Mireille : Les lieux de sociabilisation type bar, resto, boîte de nuit, etc. sont-ils ouverts ? Si oui, les gens sont-ils masqués ?

Oui, tous les commerces, y compris les restaurants et les boîtes de nuit sont à nouveau ouverts. Les employés sont masqués, mais pas les clients. Théâtres et cinémas ne fonctionnent qu’à 75 % de leur capacité. Je ne pense pas que le télétravail soit encore très appliqué. La température est encore contrôlée à l’entrée de nombreux bâtiments.

Néanmoins, ces généralités sont à prendre avec réserve, tant la situation évolue rapidement et dépend de circonstances locales. Par exemple, dans telle ville, tel hôtelier vous refusera si vous êtes passé durant les deux dernières semaines dans un quartier de Shanghaï où un cas a été signalé récemment. Un de ses collègues, lui, vous demandera un test. Il y a un mois, une ville du Hunan dans laquelle je suis passé refusait aux étrangers qui étaient en transit entre deux trains de sortir de la gare.

Du côté des gestes barrières, il me semble que ceux-ci sont de moins en moins respectés. Les transports en commun sont à nouveau très utilisés. On peut à nouveau circuler normalement en Chine, mais, néanmoins, si l’on passe d’une province à l’autre, il vaut toujours mieux se renseigner, car les restrictions sont nombreuses et imprévisibles. Après l’annonce de quatre cas à Tianjin aujourd’hui, les habitants de cette ville, ou ceux qui s’y sont rendus au cours des deux dernières semaines, vont avoir du mal à se déplacer dans le reste du pays pendant les jours à venir.

Dubitatif : Quelle a été la stratégie exacte de la Chine pour « enrayer l’épidémie » ?

TÂCHES À RÉALISER —
A) Indiquez si chacune des affirmations suivantes concorde avec le texte sur la situation sanitaire en Chine, en répondant par oui ou par non et en citant les mots décisifs du texte : (i) dans les restaurants, les clients portent un masque ; (ii) les théâtres et les cinémas ne fonctionnent qu'à 75 % de leur capacité ; (iii) la température est encore contrôlée à l'entrée de nombreux bâtiments.
B) Poursuivez le texte sur la situation sanitaire en Chine à partir de sa dernière phrase.
Les items ne sont pas nécessaires pour répondre.

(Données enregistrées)

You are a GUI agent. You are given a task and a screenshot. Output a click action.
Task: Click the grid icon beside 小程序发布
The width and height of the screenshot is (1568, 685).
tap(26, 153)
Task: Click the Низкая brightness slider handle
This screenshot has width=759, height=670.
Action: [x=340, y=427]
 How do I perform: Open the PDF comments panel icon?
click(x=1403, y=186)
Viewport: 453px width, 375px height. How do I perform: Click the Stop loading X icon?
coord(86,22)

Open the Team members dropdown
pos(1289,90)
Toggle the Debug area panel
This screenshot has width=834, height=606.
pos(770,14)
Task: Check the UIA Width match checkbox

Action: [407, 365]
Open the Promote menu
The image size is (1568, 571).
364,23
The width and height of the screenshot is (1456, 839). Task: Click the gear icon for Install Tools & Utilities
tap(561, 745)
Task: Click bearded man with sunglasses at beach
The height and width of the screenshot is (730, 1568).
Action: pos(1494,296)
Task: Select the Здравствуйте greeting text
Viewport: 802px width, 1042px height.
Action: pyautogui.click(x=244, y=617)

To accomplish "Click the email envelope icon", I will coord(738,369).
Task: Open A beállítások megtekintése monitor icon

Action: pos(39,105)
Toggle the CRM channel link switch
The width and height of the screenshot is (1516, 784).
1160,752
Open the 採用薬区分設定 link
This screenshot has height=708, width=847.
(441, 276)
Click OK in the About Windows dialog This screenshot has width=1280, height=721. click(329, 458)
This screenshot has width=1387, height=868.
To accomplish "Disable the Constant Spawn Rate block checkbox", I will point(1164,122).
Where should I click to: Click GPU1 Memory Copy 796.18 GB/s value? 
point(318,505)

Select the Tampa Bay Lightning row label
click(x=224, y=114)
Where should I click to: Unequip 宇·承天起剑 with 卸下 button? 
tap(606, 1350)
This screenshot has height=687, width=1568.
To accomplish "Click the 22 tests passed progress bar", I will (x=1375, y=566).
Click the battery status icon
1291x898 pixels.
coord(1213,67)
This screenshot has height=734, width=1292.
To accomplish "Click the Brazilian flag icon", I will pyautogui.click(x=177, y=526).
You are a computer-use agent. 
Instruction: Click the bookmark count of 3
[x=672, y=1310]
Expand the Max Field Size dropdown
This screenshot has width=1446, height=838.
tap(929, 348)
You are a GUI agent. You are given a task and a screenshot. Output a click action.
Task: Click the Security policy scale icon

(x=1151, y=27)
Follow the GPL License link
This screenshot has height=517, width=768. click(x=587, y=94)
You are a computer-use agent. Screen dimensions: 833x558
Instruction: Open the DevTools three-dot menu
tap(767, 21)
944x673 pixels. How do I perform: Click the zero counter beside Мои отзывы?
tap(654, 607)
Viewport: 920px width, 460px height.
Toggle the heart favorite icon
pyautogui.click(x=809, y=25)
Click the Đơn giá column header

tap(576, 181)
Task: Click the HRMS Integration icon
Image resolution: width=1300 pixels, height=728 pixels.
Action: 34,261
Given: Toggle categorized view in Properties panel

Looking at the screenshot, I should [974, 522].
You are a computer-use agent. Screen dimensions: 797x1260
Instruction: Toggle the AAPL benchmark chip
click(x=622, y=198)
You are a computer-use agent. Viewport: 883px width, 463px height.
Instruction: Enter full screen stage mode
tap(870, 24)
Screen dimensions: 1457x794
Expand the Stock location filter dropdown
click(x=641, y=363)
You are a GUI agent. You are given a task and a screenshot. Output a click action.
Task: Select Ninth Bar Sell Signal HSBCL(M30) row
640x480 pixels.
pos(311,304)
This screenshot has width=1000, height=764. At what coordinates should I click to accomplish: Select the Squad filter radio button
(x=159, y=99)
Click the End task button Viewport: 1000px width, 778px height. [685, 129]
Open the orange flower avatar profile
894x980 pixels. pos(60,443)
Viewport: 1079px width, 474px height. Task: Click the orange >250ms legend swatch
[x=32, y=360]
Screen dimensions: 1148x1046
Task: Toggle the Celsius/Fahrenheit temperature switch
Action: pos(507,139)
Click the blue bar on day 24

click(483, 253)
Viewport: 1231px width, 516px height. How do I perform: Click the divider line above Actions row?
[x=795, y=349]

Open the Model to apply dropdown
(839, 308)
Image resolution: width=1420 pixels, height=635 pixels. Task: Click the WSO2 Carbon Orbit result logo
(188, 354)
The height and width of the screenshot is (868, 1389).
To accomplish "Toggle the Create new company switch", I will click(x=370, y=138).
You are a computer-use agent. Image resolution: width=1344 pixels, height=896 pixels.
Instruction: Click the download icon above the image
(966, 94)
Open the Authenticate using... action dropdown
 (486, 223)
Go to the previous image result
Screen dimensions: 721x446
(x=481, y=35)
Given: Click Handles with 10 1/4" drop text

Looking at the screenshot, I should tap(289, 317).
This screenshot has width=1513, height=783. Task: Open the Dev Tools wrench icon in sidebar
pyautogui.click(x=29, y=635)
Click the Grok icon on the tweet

RÉPONSES AUX TÂCHES —
A)
(i) Non : « Les employés sont masqués, mais pas les clients. »
(ii) Oui : « Théâtres et cinémas ne fonctionnent qu’à 75 % de leur capacité. »
(iii) Oui : « La température est encore contrôlée à l’entrée de nombreux bâtiments. »

B)
Jusqu’au début de juin, le pays est resté quasi confiné alors même que les cas de Covid-19 étaient relativement rares et quasi limités au Hubei. Il y a eu quelques cas autour d’un marché de Pékin à la mi-juin, et la moitié de la ville a été testée !

Durant tout un semestre, les Chinois ont eu peur, ils ont évité de sortir et de se rassembler, même quand cela était autorisé. Cela a évidemment freiné la propagation du virus. C’est un peu comme si toute l’Europe s’était confinée alors qu’une seule région française avait été touchée.

Biscotte : Les frontières sont-elles toujours fermées ?

La Chine n’accorde plus de visas depuis le début de novembre aux personnes résidant au Royaume-Uni, en France, en Belgique, en Inde et aux Philippines. Pour la plupart des autres pays, il faut avoir fait deux tests au cours des quarante-huit heures précédant le départ, ce qui, bien souvent, constitue un exploit organisationnel.

Par ailleurs, il n’y a presque plus de vols internationaux. Enfin, à l’arrivée, vous êtes, bien entendu, encore testé et mis en quatorzaine dans un hôtel, qui vous est imposé… et facturé. Bref, Pékin fait tout pour dissuader d’entrer en Chine en ce moment, même si vous êtes Chinois.

Lire notre récit : Contre le Covid-19, la Chine ferme ses frontières

Mike : Nous avons très peu de données économiques sur la Chine aujourd’hui : reprise de la production industrielle, évolution du PIB… Pouvez-vous nous faire un point rapide ?

Le Monde publie régulièrement des points sur la conjoncture chinoise. L’activité économique a repris progressivement depuis juin. La production industrielle et les exportations au troisième trimestre sont en nette progression.

Pour avoir procédé à plusieurs déplacements dans le pays au cours des dernières semaines, tant dans le centre, le sud, que le nord-ouest, je dois vous dire que je suis stupéfié par le nombre de chantiers en cours. Je n’ai jamais vu autant de grues et de toupies à béton de ma vie.

Reste que la consommation est toujours faible, parce que nombre de Chinois modestes ont vu leur pouvoir d’achat amputé par le Covid-19 en début d’année. Néanmoins, la Chine devrait être le seul pays du G20 à afficher une croissance positive cette année.

Gabriel : Où en est-on de l’enquête sur l’origine du virus ?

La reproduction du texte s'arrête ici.